• [Task instructions] Give again, word for word, each line from the top of the listing through the line that holds "has width=651, height=292.".

• [Records for the exercise]
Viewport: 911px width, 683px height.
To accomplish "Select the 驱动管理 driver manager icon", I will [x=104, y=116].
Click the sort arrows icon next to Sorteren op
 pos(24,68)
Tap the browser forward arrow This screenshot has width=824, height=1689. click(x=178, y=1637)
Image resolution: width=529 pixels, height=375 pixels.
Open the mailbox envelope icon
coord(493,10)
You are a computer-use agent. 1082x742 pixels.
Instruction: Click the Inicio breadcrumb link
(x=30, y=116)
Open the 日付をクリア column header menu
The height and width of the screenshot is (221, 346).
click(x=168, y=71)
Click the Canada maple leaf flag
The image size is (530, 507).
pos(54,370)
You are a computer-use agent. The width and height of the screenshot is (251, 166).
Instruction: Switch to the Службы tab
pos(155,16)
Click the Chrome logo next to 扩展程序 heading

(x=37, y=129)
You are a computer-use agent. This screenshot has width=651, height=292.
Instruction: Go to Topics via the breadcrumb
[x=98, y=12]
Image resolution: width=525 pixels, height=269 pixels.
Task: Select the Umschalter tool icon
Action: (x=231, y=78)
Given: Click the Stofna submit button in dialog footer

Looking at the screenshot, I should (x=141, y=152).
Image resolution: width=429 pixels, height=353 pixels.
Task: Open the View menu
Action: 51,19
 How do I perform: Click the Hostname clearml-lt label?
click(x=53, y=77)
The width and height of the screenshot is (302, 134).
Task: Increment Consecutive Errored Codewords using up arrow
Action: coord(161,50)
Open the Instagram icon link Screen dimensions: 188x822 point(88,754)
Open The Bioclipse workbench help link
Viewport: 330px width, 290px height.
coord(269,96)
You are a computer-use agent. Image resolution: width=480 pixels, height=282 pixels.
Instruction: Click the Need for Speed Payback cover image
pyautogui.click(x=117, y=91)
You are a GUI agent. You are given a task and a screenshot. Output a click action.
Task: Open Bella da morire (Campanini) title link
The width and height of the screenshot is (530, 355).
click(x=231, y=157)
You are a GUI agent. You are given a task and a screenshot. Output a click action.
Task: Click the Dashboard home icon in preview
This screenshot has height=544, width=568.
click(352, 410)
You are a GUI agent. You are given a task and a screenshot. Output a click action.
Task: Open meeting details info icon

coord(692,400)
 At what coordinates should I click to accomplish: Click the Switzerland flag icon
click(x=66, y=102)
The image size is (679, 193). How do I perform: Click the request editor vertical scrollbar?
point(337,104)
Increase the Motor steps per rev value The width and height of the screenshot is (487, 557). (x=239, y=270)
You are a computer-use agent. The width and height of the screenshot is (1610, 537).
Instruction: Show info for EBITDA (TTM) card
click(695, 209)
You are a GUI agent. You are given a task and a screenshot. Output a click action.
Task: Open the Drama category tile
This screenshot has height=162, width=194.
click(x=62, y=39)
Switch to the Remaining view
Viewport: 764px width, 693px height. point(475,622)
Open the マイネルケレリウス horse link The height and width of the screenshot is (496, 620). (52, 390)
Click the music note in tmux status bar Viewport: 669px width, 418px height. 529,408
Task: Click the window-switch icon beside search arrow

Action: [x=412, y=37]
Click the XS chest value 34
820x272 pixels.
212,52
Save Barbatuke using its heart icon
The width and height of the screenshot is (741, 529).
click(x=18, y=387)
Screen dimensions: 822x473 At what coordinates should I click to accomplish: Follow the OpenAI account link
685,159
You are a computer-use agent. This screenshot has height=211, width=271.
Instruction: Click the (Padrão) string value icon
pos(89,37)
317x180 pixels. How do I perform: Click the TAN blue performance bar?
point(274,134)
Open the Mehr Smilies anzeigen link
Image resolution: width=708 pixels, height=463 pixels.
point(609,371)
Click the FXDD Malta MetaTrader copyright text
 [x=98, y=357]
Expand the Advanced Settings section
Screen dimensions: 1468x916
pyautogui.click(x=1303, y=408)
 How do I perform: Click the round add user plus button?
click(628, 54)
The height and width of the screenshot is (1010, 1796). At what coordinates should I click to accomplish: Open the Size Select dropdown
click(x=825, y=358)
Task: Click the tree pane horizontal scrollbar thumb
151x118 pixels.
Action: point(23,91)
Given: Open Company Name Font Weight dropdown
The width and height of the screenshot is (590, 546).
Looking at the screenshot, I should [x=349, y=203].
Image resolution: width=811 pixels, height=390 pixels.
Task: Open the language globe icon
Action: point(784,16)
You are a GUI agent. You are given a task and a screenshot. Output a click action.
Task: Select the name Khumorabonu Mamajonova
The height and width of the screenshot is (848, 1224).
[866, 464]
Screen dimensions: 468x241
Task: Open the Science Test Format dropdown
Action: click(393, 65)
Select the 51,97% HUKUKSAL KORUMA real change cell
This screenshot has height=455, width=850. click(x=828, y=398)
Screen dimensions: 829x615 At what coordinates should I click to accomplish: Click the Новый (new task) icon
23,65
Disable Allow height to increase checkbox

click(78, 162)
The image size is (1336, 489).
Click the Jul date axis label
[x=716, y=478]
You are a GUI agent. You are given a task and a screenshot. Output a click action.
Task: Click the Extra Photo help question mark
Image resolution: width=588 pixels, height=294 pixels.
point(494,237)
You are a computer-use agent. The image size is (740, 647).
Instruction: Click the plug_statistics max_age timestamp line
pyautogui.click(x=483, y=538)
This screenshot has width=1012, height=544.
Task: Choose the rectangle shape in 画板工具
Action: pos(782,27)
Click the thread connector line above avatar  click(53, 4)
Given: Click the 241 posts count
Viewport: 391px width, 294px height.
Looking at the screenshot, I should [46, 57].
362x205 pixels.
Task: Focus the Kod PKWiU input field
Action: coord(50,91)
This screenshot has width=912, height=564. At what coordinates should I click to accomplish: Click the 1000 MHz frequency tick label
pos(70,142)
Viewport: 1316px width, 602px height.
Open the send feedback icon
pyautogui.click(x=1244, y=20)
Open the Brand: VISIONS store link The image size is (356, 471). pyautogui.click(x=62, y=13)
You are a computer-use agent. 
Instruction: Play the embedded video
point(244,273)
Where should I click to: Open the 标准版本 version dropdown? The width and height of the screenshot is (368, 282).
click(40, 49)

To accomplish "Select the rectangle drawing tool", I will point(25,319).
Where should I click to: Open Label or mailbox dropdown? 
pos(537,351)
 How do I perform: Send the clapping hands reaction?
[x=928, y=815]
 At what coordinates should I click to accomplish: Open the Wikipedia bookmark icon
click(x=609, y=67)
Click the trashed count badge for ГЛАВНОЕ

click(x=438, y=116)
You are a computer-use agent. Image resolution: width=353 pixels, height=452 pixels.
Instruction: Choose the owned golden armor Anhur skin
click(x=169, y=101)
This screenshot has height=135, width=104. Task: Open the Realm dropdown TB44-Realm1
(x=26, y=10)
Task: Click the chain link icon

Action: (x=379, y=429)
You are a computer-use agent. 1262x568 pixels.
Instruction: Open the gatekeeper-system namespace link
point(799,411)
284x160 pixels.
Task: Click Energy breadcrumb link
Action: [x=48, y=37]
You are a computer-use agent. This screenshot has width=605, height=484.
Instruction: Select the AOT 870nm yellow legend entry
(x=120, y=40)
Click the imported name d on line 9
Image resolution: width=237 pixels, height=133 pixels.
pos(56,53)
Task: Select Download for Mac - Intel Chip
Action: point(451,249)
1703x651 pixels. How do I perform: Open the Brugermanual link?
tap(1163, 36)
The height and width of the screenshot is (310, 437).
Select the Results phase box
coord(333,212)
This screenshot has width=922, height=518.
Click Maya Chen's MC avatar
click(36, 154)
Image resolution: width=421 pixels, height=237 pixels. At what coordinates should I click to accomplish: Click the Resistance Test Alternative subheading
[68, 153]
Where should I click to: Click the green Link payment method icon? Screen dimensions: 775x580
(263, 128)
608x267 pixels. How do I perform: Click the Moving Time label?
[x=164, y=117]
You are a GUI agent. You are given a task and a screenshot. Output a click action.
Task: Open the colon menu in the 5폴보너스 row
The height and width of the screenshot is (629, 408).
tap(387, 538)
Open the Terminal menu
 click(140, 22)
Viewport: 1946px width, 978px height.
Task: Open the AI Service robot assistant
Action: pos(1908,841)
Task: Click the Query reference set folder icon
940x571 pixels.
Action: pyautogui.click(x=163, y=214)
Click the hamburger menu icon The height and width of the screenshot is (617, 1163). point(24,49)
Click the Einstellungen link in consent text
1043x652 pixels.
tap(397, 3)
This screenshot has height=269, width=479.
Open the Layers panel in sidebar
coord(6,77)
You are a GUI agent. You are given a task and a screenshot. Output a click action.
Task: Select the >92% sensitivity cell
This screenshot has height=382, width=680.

• [Answer for the task]
Viewport: 911px width, 683px height.
To accomplish "Select the 驱动管理 driver manager icon", I will [x=104, y=116].
Click the sort arrows icon next to Sorteren op
 pos(24,68)
Tap the browser forward arrow This screenshot has width=824, height=1689. click(x=178, y=1637)
Image resolution: width=529 pixels, height=375 pixels.
Open the mailbox envelope icon
coord(493,10)
You are a computer-use agent. 1082x742 pixels.
Instruction: Click the Inicio breadcrumb link
(x=30, y=116)
Open the 日付をクリア column header menu
The height and width of the screenshot is (221, 346).
click(x=168, y=71)
Click the Canada maple leaf flag
The image size is (530, 507).
pos(54,370)
You are a computer-use agent. The width and height of the screenshot is (251, 166).
Instruction: Switch to the Службы tab
pos(155,16)
Click the Chrome logo next to 扩展程序 heading

(x=37, y=129)
You are a computer-use agent. This screenshot has width=651, height=292.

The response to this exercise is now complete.